妹は舌を出して、両耳に親指を当てて開いた手をひらひらさせる。これ以上はない完璧なディスり表現だ。最近食らわせてなかったが、これは踏みにじりの刑だ。

「おしおきが必要なようだな」

踏みにじるべく俺もベッドに上がる。

 ずるっ。足元で毛布がすべる。足を取られて盛大に転んだ。

「ふぎゅっぐえっ」

ストンピングではなく、ボディプレスになった。ま、いいか。

「つーことで、居間で寝ろ。いいな」

腕立て伏せの要領で、潰した妹の上から起き上がりつつ言う。

「いやれっふー♪」

腕を外す。落下。セカンドインパクト。

「ふぎゅっぐえっ」

「居間で寝ろ」

「いいっすよ」

「ようやく分かったか」

「ちがうっすー。にーくん、私の上で寝てもいいっすよって意味っすー」

風呂上りの上気した桃色の頬で悪戯っぽく笑いながら、そんなことを抜かした。不意打ち的に、妹の中に美少女を見つけてしまう。

「ふざけんなぁーっ」

ごんっ。あれ?いい音。

 妹をベッドから突き落とした…つもりだったが、ベッドの真横には机と本棚がみっちりとくっつけてあることを忘れていた。つまり、突き落としたつもりが、机に向かって妹を叩きつけていた。妹を見ると机にヒットした顔面を貼り付けたまま、空いている空間に投擲された下半身だけがずるりとベッドの縁を滑り落ちていくところだった。

「うわっ。真菜、すまん!大丈夫か?」

半分落下した妹を引き上げる。額と鼻の頭が多少赤くなっているが、たいしたことなさそうだ。よかった。

「いたいっすー」

「いや、今のは悪かった。すまんすまん」

「じゃあ、一緒に寝るっすー」

非人道的行為を行った引け目でついオッケーを出してしまった。

 

 眠れない。

 寝心地が悪いわけではない。十二月、冬の最中だ。毛布の中の妹の体温は温かく、心地いい。それはいいのだが、このガリガリに痩せた妹が柔らかくて滑らかなのがいけない。左腕にしがみつく妹。柔らかすぎるぞ。お前。

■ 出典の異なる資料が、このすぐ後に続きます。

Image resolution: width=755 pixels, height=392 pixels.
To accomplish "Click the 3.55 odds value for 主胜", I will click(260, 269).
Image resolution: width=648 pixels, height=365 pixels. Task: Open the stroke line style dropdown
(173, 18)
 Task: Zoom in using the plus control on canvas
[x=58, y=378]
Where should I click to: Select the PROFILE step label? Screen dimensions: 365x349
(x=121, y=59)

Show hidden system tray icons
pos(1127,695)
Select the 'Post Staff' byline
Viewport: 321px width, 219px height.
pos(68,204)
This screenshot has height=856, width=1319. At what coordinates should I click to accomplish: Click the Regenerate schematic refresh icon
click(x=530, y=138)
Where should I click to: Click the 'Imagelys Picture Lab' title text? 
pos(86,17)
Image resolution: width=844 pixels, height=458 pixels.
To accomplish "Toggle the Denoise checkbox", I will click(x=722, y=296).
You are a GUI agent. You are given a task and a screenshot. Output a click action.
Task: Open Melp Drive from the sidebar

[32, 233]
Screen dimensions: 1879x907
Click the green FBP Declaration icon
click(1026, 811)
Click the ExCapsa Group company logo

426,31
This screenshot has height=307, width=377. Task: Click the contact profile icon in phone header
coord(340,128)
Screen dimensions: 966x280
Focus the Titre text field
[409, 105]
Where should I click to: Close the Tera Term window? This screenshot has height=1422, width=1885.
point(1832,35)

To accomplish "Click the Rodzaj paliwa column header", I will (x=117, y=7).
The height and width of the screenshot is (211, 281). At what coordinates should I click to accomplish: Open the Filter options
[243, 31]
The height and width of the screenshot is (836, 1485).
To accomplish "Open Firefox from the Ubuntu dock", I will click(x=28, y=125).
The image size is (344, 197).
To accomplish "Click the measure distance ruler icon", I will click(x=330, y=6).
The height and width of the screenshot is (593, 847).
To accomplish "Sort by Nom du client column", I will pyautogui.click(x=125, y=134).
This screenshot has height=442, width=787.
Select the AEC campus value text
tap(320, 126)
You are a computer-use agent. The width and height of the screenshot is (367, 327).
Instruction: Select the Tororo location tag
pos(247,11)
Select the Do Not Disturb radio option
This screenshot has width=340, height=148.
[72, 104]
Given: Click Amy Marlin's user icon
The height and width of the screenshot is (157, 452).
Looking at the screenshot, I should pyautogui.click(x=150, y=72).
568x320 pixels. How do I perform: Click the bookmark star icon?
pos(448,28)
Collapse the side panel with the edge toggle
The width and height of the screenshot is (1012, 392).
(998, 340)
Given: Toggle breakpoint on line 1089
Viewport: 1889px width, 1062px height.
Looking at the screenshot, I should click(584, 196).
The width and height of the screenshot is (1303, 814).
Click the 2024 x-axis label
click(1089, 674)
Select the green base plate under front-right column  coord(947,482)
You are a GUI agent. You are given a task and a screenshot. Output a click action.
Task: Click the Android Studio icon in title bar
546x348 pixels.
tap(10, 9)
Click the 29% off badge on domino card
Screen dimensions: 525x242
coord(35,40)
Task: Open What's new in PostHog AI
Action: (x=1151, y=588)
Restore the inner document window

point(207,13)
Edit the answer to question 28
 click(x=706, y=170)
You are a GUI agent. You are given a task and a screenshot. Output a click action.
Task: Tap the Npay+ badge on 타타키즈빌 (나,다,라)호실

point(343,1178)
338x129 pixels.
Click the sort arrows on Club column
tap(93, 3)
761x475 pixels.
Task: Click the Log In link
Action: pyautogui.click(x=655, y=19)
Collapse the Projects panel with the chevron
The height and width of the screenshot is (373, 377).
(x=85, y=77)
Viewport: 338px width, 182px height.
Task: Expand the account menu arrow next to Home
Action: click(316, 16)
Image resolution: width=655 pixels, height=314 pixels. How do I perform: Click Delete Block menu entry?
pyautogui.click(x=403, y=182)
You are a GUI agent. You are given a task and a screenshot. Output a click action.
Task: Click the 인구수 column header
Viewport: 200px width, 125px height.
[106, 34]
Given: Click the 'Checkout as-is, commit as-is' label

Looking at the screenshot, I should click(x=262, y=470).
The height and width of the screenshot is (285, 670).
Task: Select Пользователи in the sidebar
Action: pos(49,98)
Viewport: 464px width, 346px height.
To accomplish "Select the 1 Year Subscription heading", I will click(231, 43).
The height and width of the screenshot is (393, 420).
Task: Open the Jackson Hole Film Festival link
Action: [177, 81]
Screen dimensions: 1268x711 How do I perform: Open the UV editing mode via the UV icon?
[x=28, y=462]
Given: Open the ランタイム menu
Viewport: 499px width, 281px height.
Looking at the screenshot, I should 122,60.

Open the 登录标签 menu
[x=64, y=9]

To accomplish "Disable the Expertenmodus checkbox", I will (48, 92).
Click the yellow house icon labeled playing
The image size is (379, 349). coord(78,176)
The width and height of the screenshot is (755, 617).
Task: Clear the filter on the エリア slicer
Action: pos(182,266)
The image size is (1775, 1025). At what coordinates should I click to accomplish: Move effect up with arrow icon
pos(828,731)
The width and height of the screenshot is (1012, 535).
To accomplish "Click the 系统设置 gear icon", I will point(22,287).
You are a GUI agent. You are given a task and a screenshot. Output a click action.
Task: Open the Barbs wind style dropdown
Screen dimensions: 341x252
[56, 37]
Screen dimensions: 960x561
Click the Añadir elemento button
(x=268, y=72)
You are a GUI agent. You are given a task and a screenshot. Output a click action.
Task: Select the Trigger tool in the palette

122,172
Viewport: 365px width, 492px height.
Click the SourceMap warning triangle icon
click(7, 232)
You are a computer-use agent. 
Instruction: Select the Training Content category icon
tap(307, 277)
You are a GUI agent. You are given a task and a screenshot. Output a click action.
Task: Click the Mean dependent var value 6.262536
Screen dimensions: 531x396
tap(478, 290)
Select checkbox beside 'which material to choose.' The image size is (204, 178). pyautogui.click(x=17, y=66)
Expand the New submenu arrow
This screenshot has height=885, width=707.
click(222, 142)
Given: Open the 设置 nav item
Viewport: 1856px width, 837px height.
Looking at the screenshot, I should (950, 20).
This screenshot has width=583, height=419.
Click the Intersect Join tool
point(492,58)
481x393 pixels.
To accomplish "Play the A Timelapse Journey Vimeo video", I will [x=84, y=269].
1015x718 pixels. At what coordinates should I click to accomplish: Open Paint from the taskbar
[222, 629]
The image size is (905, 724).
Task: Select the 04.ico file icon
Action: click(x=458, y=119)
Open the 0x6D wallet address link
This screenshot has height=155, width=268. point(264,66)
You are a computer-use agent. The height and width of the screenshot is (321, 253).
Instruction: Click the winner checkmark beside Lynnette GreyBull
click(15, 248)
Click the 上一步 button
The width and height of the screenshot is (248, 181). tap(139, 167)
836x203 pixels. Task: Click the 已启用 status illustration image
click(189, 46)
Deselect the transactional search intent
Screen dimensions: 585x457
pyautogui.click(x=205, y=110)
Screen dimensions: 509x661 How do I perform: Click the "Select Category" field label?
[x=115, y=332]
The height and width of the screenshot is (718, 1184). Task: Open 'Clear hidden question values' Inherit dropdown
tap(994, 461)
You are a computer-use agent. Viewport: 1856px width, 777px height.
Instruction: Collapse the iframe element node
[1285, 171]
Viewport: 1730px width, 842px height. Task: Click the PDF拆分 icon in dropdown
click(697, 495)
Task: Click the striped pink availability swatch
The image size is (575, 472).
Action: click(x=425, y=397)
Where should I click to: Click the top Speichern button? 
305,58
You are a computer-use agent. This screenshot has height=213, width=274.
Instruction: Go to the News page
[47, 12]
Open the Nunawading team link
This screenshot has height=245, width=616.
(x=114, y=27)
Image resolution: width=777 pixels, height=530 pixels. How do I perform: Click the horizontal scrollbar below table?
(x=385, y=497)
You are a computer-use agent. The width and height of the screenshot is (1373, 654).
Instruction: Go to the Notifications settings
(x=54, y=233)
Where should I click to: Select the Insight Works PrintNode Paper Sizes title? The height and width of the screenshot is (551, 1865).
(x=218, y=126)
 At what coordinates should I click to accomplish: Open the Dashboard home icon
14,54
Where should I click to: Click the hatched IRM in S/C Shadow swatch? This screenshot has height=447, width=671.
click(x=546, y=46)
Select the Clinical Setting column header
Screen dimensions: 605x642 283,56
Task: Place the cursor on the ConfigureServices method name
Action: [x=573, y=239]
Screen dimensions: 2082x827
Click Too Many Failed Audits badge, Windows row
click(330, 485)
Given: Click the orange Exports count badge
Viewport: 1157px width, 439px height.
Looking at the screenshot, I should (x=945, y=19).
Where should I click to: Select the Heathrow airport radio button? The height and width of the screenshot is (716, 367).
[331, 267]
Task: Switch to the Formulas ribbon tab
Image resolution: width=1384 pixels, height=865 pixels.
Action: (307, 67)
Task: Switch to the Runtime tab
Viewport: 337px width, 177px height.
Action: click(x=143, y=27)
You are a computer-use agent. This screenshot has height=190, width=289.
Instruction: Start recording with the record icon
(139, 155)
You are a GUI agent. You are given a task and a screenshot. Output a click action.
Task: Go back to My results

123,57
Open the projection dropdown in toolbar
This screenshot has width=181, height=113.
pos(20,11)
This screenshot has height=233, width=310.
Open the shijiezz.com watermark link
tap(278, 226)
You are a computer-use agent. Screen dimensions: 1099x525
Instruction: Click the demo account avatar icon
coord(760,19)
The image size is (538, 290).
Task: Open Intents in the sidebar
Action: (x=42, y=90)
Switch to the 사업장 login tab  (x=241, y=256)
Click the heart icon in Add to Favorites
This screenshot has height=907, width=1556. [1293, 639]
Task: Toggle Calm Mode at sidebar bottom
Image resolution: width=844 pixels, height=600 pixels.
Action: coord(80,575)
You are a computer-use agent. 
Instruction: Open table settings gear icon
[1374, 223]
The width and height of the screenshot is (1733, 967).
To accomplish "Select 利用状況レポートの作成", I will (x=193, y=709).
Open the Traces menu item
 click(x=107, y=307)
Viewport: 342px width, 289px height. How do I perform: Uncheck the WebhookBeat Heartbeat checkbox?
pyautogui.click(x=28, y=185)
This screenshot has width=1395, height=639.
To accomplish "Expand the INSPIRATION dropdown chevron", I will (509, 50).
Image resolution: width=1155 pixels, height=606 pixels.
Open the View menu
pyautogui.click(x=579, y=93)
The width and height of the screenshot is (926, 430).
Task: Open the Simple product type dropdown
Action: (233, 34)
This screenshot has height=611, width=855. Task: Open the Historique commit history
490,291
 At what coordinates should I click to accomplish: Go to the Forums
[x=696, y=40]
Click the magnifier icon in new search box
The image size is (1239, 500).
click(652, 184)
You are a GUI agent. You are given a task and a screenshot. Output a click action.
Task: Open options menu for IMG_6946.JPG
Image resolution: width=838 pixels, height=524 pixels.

 電気を消してすぐに、妹が耳元でささやいた不届きな言葉が脳内をリフレインする。《にーくんなら、ちょっとくらいパジャマの中触ってもいいっすよ》…ビッチやめろと言ってゲンコツをお見舞いしたが、そのビッチな許可が今、俺の脳内を駆け巡る。

 こいつ、ぺったんこな洗濯板のはずなんだけど一応ちょっとはあるのか?左腕に当たる温かさに思う。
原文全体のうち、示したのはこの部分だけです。